The police doctor, confronted with this wreckage, shrugged his helplessness, testified unnecessarily to the fact that life was extinct, opined that it had been extinct for many hours, almost certainly all night, and left it to the pathologist to go into detail, since this was now obviously his affair. The photographer shot a great deal of film, and the forensic scientist, arriving last, looked down at the body, looked up at the tower, looming close over the spot, and wondered whether he was needed at all.

  ‘Not much doubt where he fell from, is there?’ he observed mildly. ‘Pretty plain case of accident, wouldn’t you say?’ He had not, so far, taken a close look at the set-up.

  ‘On the face of it, yes,’ agreed George, ‘except that I don’t much like its face. There are grazes on his palms, and the balls of his fingers, for one thing, white marks of what looks like stone-dust, and the same under his finger-nails, as well as what I think you may find to be fragments of moss. And since he can hardly have done any scrabbling about on the stones here after he hit, if I’m right the debris is from up there.’
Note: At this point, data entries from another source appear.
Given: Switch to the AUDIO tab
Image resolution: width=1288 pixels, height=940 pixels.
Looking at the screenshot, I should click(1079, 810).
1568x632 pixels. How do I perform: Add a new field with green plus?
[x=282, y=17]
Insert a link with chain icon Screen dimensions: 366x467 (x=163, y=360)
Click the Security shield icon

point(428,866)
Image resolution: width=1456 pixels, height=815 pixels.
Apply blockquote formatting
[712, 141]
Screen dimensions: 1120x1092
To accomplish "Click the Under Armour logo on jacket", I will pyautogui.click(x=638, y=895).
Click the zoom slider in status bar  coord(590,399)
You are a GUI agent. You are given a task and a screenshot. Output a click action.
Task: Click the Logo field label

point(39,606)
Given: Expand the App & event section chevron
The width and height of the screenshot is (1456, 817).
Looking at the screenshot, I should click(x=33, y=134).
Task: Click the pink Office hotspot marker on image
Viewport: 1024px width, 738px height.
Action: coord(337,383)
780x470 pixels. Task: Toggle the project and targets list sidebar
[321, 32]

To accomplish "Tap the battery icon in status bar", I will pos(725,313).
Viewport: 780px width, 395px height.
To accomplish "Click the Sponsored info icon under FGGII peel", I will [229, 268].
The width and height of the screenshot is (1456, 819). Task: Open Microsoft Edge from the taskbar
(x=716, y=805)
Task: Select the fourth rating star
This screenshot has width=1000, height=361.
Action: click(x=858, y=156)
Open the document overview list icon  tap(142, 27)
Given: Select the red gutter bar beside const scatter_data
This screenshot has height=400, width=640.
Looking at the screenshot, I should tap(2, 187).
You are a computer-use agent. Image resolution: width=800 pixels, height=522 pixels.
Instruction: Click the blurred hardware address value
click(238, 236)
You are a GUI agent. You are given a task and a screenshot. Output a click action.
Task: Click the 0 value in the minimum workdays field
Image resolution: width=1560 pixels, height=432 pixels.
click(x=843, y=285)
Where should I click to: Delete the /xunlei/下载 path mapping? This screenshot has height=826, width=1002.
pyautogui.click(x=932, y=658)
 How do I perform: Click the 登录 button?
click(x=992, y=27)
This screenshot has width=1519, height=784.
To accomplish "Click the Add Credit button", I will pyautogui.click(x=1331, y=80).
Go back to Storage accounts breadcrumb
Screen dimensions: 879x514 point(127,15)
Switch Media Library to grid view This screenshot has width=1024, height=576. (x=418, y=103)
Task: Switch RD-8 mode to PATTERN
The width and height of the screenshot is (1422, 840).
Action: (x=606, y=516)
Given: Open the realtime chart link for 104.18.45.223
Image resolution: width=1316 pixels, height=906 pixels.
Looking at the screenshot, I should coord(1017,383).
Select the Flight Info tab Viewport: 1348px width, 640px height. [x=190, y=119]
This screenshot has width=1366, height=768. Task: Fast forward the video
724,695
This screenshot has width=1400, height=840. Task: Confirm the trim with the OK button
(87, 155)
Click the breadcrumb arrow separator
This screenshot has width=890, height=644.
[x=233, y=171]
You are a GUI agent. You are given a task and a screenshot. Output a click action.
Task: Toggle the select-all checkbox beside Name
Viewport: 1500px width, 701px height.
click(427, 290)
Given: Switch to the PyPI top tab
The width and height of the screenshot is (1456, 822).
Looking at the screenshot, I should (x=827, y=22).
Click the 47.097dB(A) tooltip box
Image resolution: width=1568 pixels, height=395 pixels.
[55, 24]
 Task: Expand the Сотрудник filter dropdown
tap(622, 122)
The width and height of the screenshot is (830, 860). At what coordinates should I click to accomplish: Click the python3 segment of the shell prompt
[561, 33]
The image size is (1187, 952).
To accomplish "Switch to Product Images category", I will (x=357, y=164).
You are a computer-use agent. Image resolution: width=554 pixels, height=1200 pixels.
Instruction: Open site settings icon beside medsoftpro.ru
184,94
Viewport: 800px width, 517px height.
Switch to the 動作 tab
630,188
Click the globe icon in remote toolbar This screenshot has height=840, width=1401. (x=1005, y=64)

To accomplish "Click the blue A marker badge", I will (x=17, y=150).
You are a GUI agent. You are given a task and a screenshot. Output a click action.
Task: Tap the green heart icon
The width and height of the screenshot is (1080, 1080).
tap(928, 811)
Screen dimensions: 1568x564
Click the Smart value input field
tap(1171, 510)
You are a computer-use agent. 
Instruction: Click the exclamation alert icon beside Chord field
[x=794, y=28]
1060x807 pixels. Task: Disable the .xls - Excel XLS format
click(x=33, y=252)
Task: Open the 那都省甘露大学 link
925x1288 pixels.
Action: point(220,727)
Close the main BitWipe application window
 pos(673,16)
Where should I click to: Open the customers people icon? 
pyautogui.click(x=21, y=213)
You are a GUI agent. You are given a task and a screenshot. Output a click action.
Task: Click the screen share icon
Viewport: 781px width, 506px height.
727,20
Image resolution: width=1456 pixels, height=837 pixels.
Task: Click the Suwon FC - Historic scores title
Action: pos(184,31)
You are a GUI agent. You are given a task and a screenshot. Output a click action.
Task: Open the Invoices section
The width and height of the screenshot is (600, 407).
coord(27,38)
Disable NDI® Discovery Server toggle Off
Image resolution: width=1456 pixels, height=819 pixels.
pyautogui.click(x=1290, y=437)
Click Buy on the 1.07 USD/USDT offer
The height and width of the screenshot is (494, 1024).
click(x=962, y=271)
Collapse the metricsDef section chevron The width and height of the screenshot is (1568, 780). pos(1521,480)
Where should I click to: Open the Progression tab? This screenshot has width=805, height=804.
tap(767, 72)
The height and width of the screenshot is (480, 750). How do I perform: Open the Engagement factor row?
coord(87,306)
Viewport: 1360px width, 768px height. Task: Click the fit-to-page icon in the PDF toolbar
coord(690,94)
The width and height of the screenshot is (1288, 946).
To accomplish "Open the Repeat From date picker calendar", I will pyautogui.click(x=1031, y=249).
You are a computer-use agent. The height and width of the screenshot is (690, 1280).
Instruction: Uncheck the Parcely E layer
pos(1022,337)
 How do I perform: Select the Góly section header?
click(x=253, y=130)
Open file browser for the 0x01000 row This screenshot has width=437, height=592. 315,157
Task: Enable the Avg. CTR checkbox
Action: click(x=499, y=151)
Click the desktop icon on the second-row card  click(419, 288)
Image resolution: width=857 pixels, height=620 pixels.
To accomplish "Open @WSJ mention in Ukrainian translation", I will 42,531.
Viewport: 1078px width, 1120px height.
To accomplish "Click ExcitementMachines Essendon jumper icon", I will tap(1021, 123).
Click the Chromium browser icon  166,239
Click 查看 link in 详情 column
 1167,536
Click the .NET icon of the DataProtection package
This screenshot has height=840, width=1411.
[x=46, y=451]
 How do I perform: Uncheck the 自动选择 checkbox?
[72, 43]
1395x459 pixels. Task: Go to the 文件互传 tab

  ‘He’d try to grab hold and save himself if he found himself falling,’ suggested the devil’s advocate, already interested.

  ‘Why should he find himself falling? There doesn’t seem to be a large chunk of masonry that’s come down with him, or anything like that. And though I haven’t been up there, I wouldn’t mind betting that parapet is breast-high. You don’t overbalance over a barrier like that. Not to mention the question of what he was doing up on top in the first place.’